+++ SUPPLIED PASSAGE
Do you want some basic examples?

OK, GunSlingers Dex too damage rolls means that with Maximized average Dexterity, it can get +13 too damage rolls. Without magic weapons or anything else. Then we can start adding on Pistolero, Magic weapons, and all the other good stuff that greatly beats out the fighter. And we can double the amount of attacks made with a Double Barrel pistol. Against Touch AC.

Quote:
Do I have to list every feat chain, combat style, and their merits that may take more than 3 or 4 feats to do effectively? Fighters can do a lot more in combat than just bumping their own numbers.

Sure. Do it.


master_marshmallow wrote:


Fighters can achieve the best AC in the game with armor, as well as the absolute most consistent damage because they lack any consumable daily resource. 15 minute work days do not exist to the fighter.
The fighter who specialized can do more in combat than anyone else. Just because he doesn't get pounce like a barbarian, or smite like a paladin doesn't make him suck in combat, because again, he has no resources to burn through.
++++++
Answer these questions from the forum passage above, one per line:
1. What bonus to damage rolls can a gunslinger get from maximized average Dexterity, without magic weapons?
2. Which weapon is said to double the number of attacks made?
3. According to master_marshmallow, why do fighters have the most consistent damage?
+++ DATA SHOWN
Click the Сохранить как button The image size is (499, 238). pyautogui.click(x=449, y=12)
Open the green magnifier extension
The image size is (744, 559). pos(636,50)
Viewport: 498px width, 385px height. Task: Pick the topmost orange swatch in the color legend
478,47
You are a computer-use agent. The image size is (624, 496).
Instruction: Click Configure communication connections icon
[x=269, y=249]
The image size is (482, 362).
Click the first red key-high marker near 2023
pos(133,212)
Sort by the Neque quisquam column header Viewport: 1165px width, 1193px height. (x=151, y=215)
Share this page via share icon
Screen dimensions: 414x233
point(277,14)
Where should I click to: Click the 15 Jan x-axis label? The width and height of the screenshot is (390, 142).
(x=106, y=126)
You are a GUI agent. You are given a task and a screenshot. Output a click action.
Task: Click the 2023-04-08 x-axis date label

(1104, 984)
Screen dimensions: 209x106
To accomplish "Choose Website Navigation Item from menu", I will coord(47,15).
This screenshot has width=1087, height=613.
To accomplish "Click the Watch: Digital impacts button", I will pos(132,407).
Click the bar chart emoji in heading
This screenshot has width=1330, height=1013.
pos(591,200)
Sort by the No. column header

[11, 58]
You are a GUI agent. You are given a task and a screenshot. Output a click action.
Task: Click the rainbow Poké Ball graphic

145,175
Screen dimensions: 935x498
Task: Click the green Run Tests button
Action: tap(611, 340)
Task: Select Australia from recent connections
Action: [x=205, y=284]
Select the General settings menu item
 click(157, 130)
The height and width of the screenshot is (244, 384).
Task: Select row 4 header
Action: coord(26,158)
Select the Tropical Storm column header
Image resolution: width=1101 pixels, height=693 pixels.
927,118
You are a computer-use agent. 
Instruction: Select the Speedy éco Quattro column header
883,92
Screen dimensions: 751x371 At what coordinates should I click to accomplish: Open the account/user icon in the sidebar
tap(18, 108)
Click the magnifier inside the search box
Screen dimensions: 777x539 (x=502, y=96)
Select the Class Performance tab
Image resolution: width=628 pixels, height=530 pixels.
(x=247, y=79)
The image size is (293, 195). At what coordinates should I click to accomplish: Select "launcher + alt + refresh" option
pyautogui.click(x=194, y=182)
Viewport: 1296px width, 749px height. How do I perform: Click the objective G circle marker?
++++++
→ FINISHED ANSWER
1. +13
2. A Double Barrel pistol
3. Because they lack any consumable daily resource